Eating and shopping around Shin-Osaka and Osaka/Umeda Stations

The north of Osaka is a sprawl of massive stations packed alongside one another with all the amenities and entertainment needed to accommodate the more than two million people who pour into the area daily. Shin-Osaka is the home of Osaka’s bullet train, while Osaka Station and Umeda Station to the south are the hub for all local transportation.

Don't Miss

  • Getting lost in the neverending maze of shopping centers and train stations in Umeda
  • A leisurely walk along the river in Nakanoshima
  • Eating in Tenma—Osaka's favorite place to dine

How to Get There

As the main transportation hub into Osaka, this area is easily accessible by train.

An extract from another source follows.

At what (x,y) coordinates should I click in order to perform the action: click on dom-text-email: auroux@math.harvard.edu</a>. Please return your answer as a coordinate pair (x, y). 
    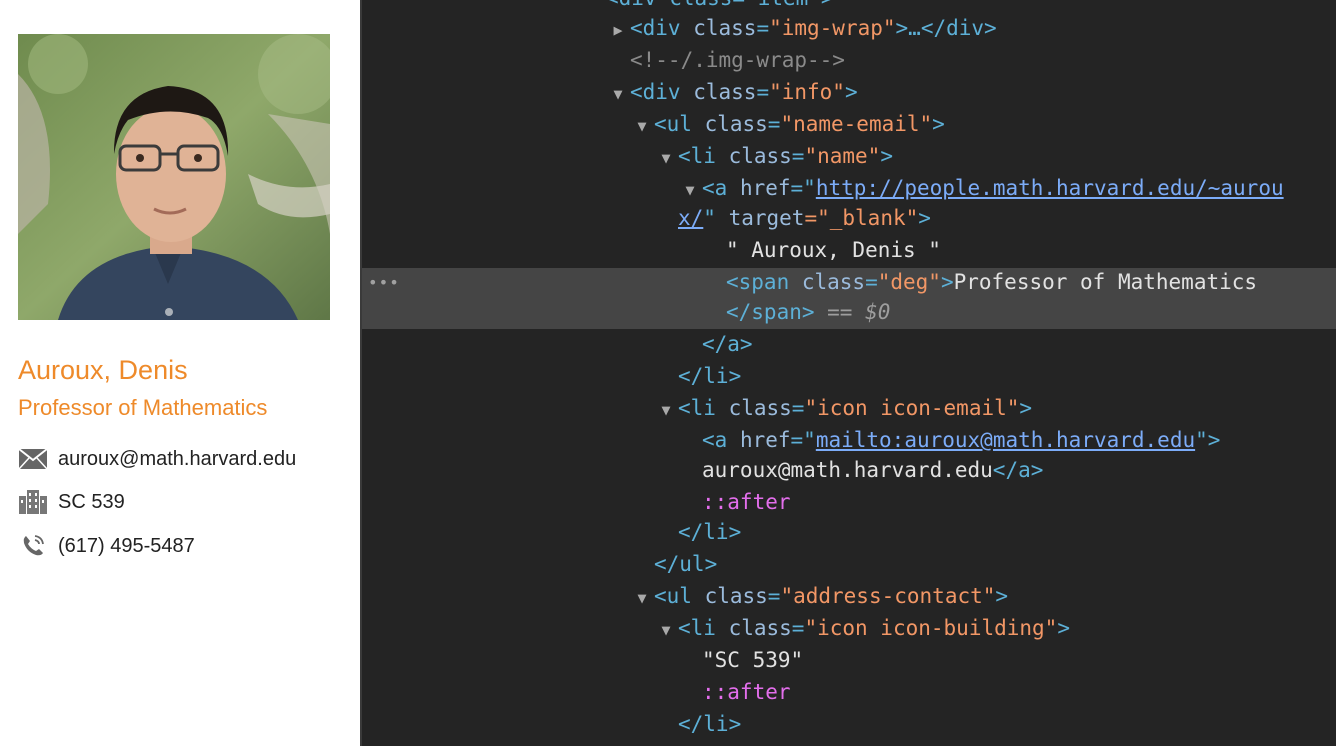
    Looking at the image, I should click on (1019, 470).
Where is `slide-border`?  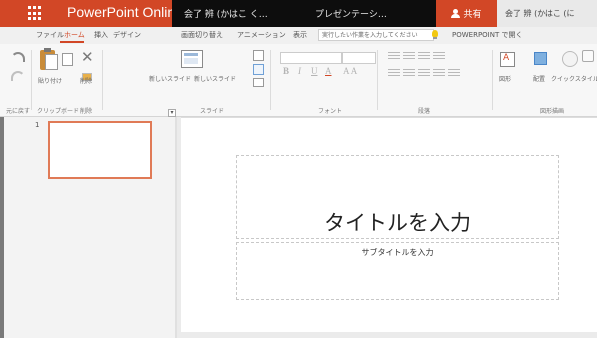 slide-border is located at coordinates (389, 118).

It’s confusing for locals and tourists alike to distinguish Shin-Osaka, Osaka Station and Umeda Station. There are a handful of major stations in the north of Osaka with similar names or similar locations.

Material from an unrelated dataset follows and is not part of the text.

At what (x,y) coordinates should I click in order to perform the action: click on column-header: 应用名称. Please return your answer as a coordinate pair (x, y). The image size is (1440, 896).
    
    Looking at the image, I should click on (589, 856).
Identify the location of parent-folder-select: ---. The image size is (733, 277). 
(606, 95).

Shin-Osaka is the station where the shinkansen stops. Osaka Station is the main hub for all local commuter trains and subways. These two stations are four kilometers apart. Adding to the confusion, Umeda Station is right next door to Osaka Station and is where all the other train companies' trains stop.

If arriving via shinkansen, exit the shinkansen turnstile and head for the JR train bound for Osaka Station (on the Tokaido Line). Exit Osaka Station to find yourself in the city’s central transportation and business hub. Every other destination and attraction in Osaka can be easily accessed via an Osaka/Umeda Station train line.

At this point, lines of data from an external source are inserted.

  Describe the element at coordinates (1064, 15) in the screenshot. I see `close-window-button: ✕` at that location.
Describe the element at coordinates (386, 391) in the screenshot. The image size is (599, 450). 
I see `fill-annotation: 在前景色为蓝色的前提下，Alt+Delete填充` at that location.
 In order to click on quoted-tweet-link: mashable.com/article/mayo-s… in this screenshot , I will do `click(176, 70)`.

Osaka is the kitchen of Japan, and Tenma is the kitchen of Osaka

Everyone loves a good meal, but Osakans take dining to a whole other level. The sheer concentration of restaurants and izakayas, which at times seem to outnumber housing and offices should be a testament to this. Tenma is the pinnacle of this obsessive dining culture.

Nakanoshima—the municipal center of the city

The center of government in Osaka, Nakanoshima is a well-designed and beautifully manicured slice of the city. This thin strip of land stretches four plus kilometers east to west. Nakanoshima is home to the city hall, a handful of museums and historically preserved buildings, and a beautiful promenade and park for walking. Come in temperate weather to enjoy a leisurely stroll stopping at the museums and various points of interest along the way.

Planning a trip

With the crowds of people flowing from one path to the next, Umeda and the surrounding northern area of the city can seem a little overwhelming but is certainly worth experiencing, particularly if you are a fan of urban spaces and efficient development.

The essence of urban Japan

Given the number of people who come through the station everyday, it’s incredible that the trains manage to stay on time, the streets manage to preserve their clean appearance and pedestrians maintain a generally calm composure despite the seeming chaos erupting from all directions.